But then I tried a range of 11 images and increased the contrast by normalizing the image values between 0.5 and 1.5, and then squaring the values. This makes the dark values darker and the bright values brighter. Then I also multiplied the entire image values by 2 and clipped the values back to 0.5 and 1.5. Then after scaling back to 0-255 the result is much more promising:

And first progress: this actually scans with my phone camera, the result is the letter "B"! Great news, so it seems we need to find all QR codes, and somewhere in there, there will be the flag, I hope? The avg.py program is quite slow, so I also add a sliding window option, so that the overlap is not 10 out of 11 frames, but only 5 out of 11 frames. I let this program run and create the next program to automatically extract the QR codes as I do not want to scan all ~2000 images by phone.

The first version of the QR code reader uses the library pyzbar only, but this does not work: it does not find any QR codes. The QR codes are still barely scannable, so we need a more powerful library. Second version uses qreader in combination with pyzbar. The former finds the QR code using YOLO (machine learning), does some image preprocessing to increase contrast, the latter then reads the QR code. This worked quite well and it seemed to read the QR codes somewhat well. Then for the first version I parallelized this and added a tqdm progress bar in order to see progress of the scanning. However, on my machine this was slower than the non-parallelized version and took a couple of seconds per image, which was too long as we only had a 1-2 hours left.

At this point the avg11 frames were done and I let my QR code scanner loose, but it simply was too slow. Then I involved my team mate and transferred the necessary files over to his computer. There we started the parallelized version for all 2000 averaged images and... It was done in around 1 minute on his 24 cores + 4070.

So we got a result something like that:

filename00012.png: B
filename00017.png: B
filename00022.png: B
filename00027.png: No QR found
filename00032.png: No QR found
filename00037.png: B
filename00042.png: No QR found
filename00047.png: B
filename00052.png: B
filename00057.png: B
filename00062.png: No QR found
filename00067.png: No QR found
filename00072.png: d
filename00077.png: d
filename00082.png: d
filename00087.png: d
filename00092.png: No QR found
filename00097.png: No QR found
filename00102.png: A

I never bothered to find where one QR code starts and another finishes, so each letter will likely appear many times. And as you can see the sometimes the QR codes were still not readable, especially later on. So I went on to try to improve the algorithm for averaging of the frames and my team mate tried to extract the flag from the string. He noticed that it started likely somewhere in the middle with P, C, _, F and somewhere later on there was a }, so this looked like the flag. We then focused on that range of frames between index 6400 and 7400. We had less than an hour left, he now also completely focused on this task.

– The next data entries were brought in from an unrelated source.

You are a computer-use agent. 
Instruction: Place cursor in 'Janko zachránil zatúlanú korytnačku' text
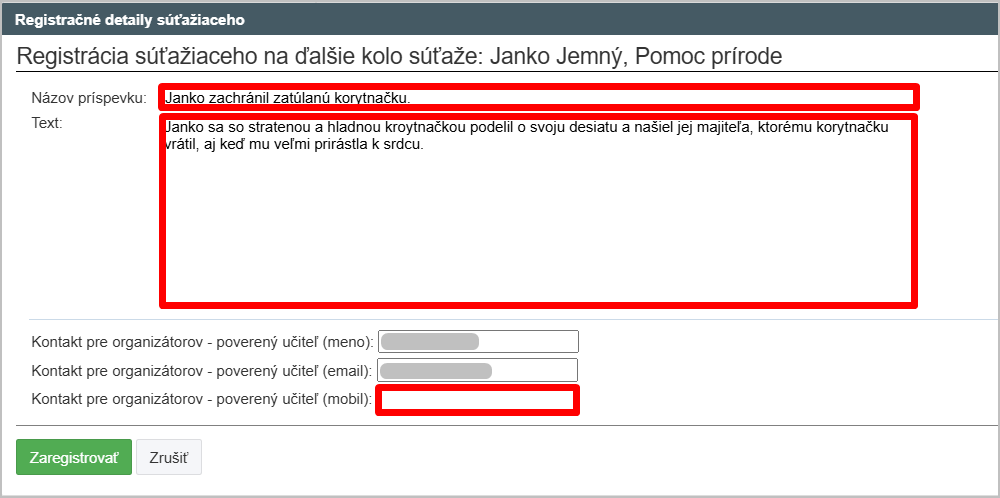288,98
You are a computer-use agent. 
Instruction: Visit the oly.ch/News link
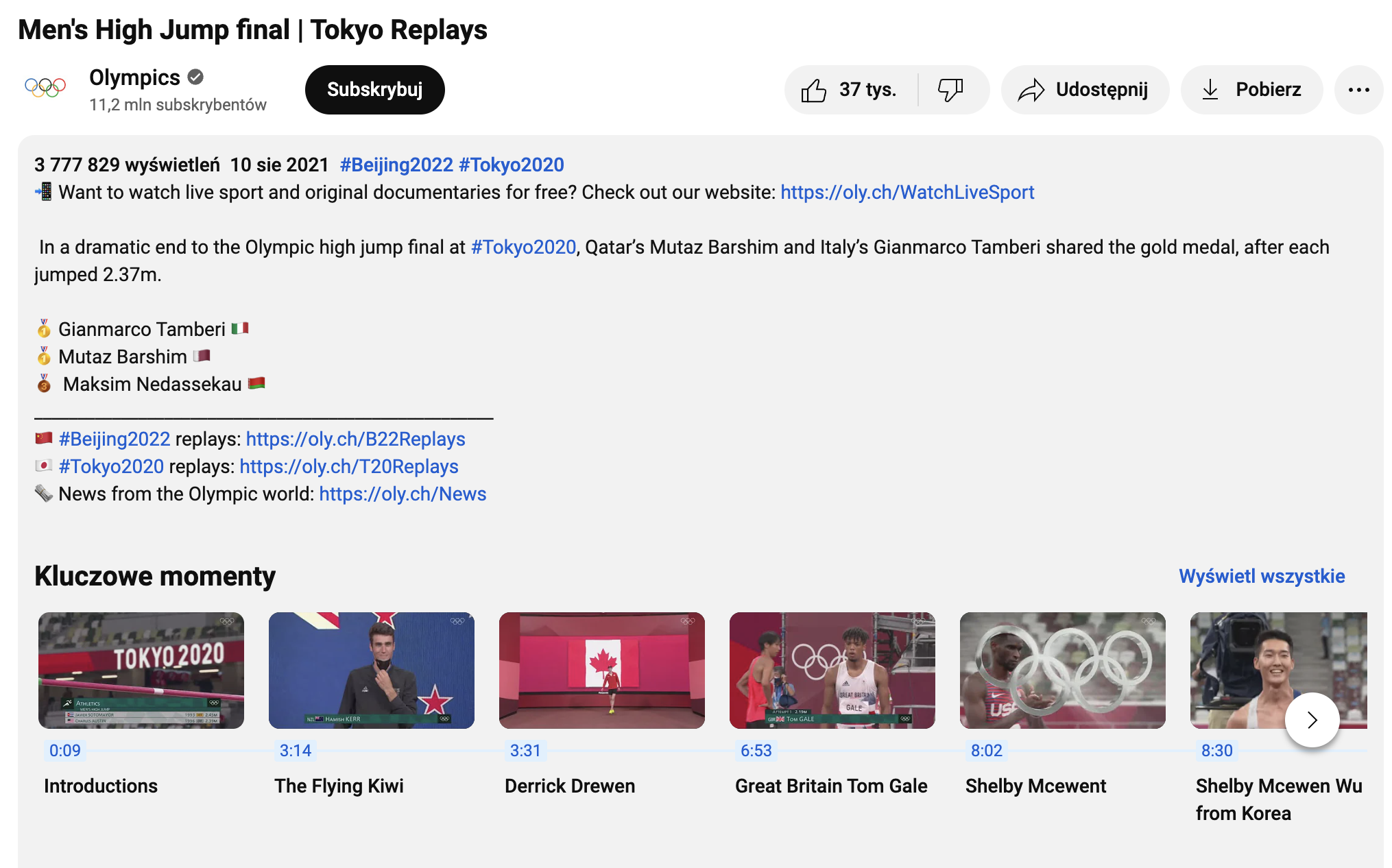pyautogui.click(x=403, y=494)
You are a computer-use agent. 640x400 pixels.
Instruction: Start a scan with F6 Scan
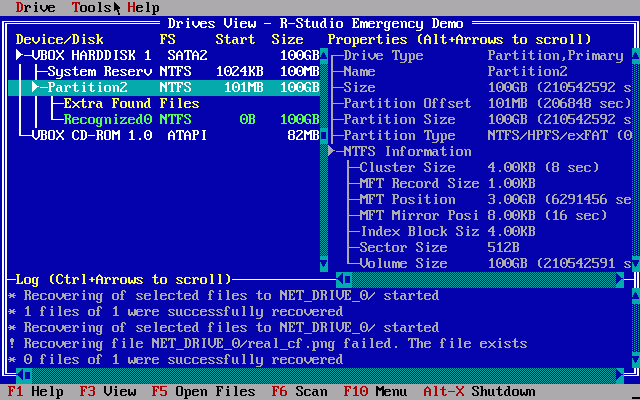click(x=299, y=392)
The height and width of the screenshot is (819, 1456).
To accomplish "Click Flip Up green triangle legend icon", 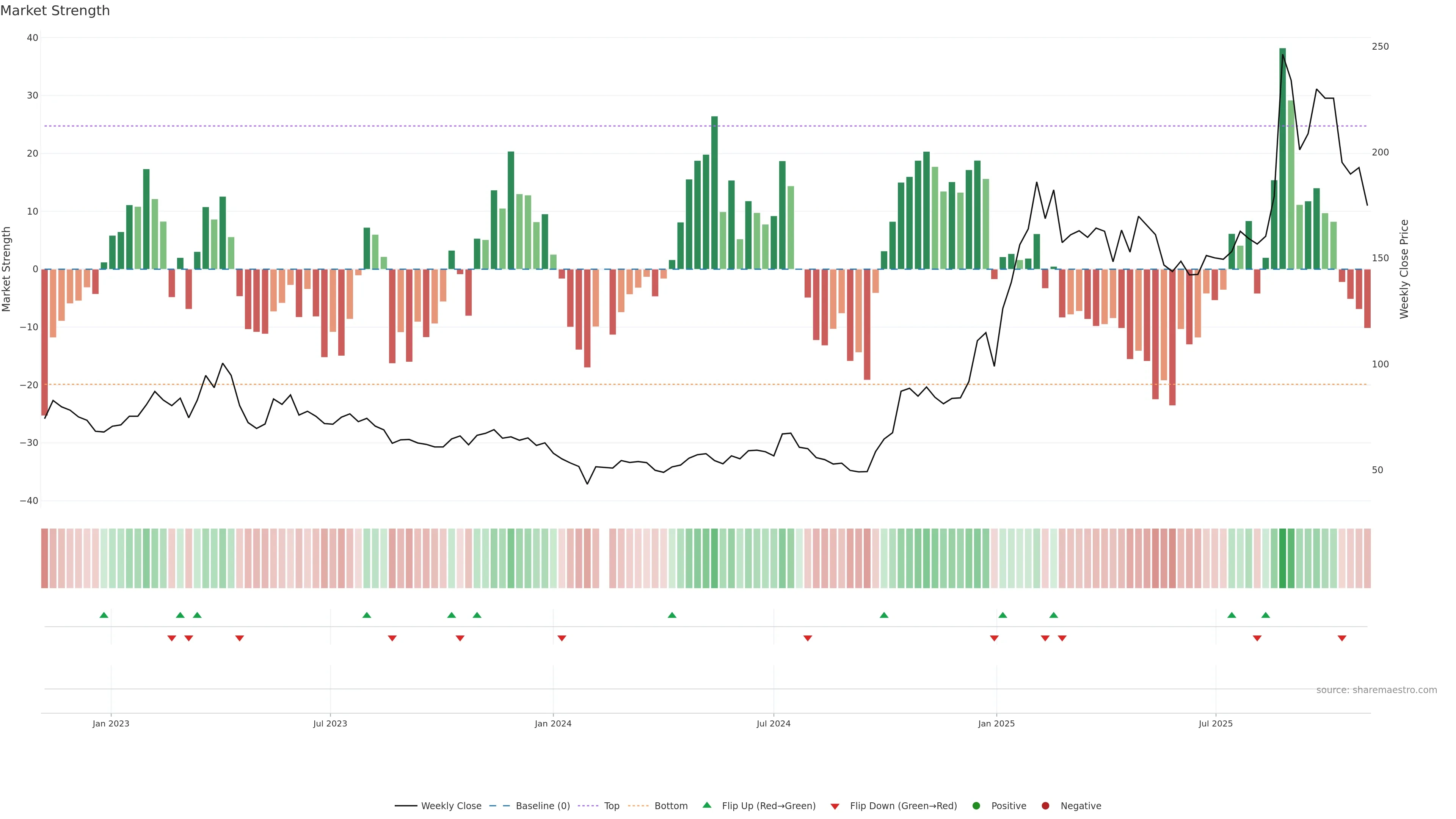I will (706, 805).
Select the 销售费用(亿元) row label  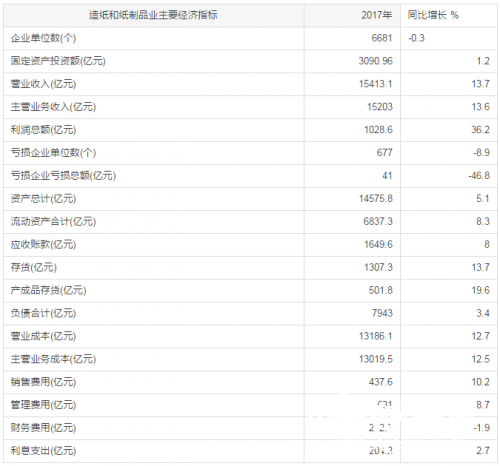(x=43, y=382)
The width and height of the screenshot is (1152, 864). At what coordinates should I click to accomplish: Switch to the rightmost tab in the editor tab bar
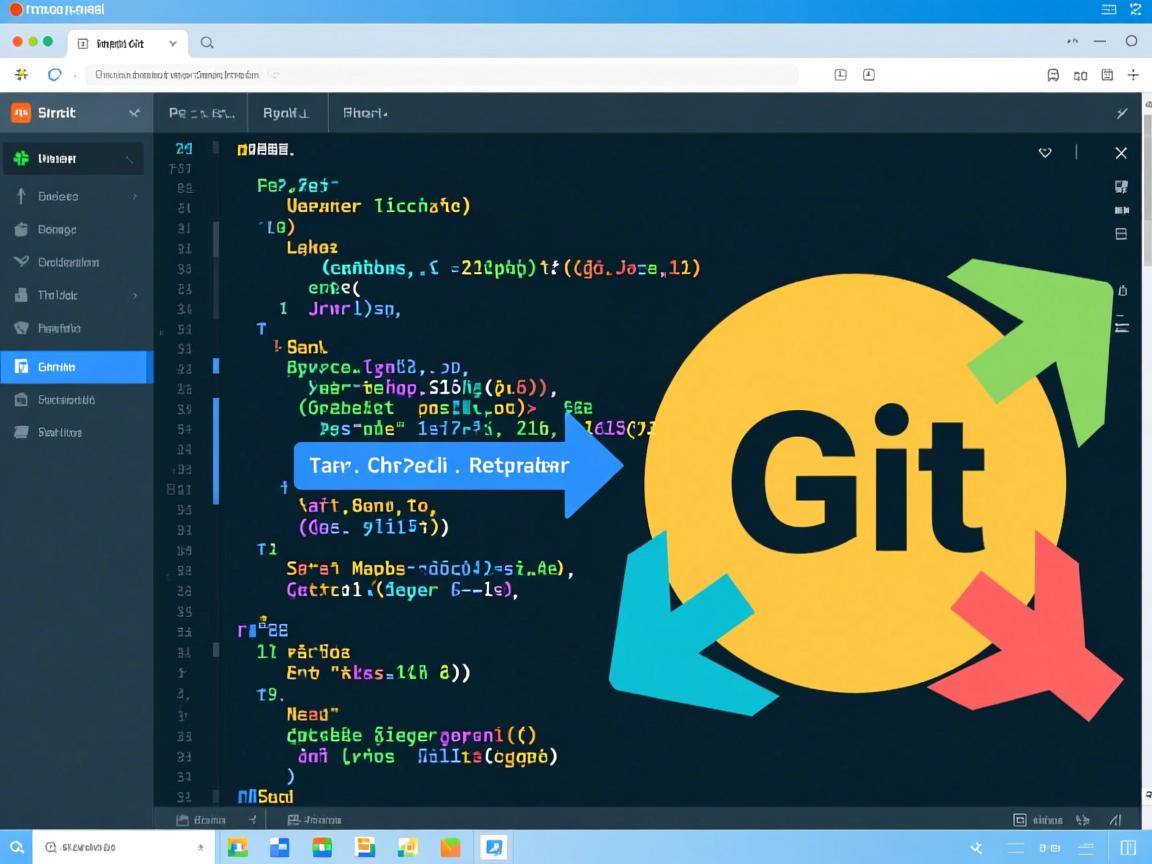[x=364, y=113]
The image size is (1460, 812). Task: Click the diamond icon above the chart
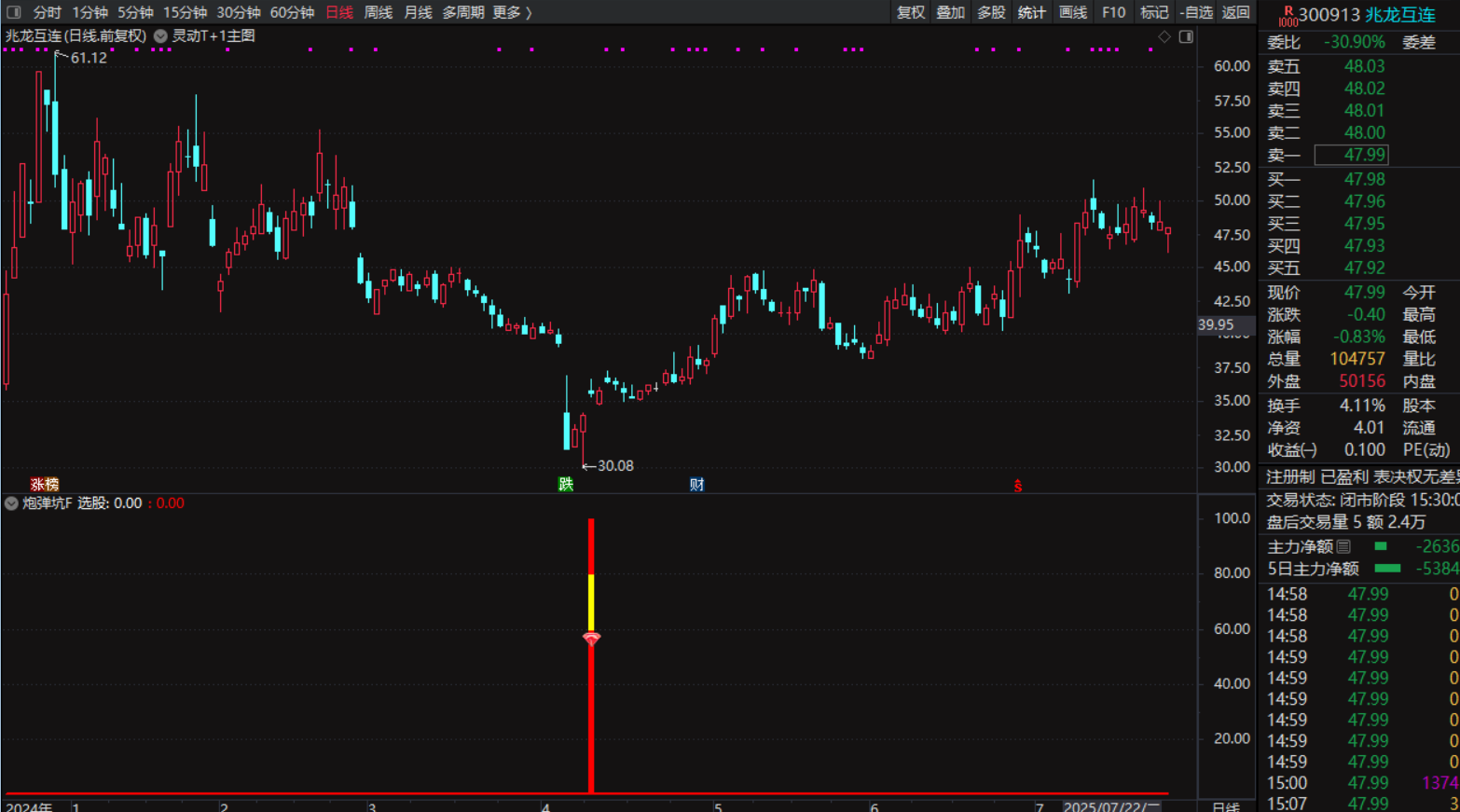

After some time he had part of the flag PCTF{??spy_with_my_li?tle_, (question mark QR codes did not scan) but I did not have much success with improving the QR codes. I tried various ranges for the images, from 3 to 21 pretty much everything. As well as various methods to manipulate the image: stretching the values even more, trying to set all pixels white which changed above some threshold, subtracting some constant value, using some opencv contrast enchancment method but nothing really produced anything better yet.

We had less than half an hour left. At this point he had extracted most of the flag, but some parts in the middle were missing, it seems like these QR codes were particularly hard and were smaller. At the end there were some numbers and letters, but these QR codes were huge and were easy to read:

PCTF{?_spy_with_my_little_eye_p??s?s????e??f?v??ion_c32392f3e83c2741a5a3}

He saw my code and suggested to not do black and white conversion at the beginning, but do this after figuring out the averages. This seemed like a huge oversight on my part, I reduced the available information very early, which reduced the accuracy of difference detection greatly. After implementing this I essentially used the easiest contrast enchancmenet method yet... Simply take the average across all diff images in the range, then make it black and white (average RGB channels) and then multiply the color value by 3. This produced the highest contrast image yet:

This was the first letter of the flag: "P". We had ten minutes left. I ran this on my laptop for the range of the flag and meanwhile I simply started scanning them by phone and telling him, he corrected the missing QR codes in his flag. With 5 minutes remaining we had this result, some QR codes still did not scan:

PCTF{i_spy_with_my_little_eye_persistence??f?vi?ion_c32392f3e83c2741a5a3}

4 missing letters, but these were part of the sentence, so he just guessed them. And would you believe it, with 4 minutes remaining we had submitted the correct flag:

PCTF{i_spy_with_my_little_eye_persistence_of_vision_c32392f3e83c2741a5a3}

What an amazing challenge! This was one the best puzzles I have done and it was also the closest submission I have ever done in any contest. Crazy stuff!

Game Over!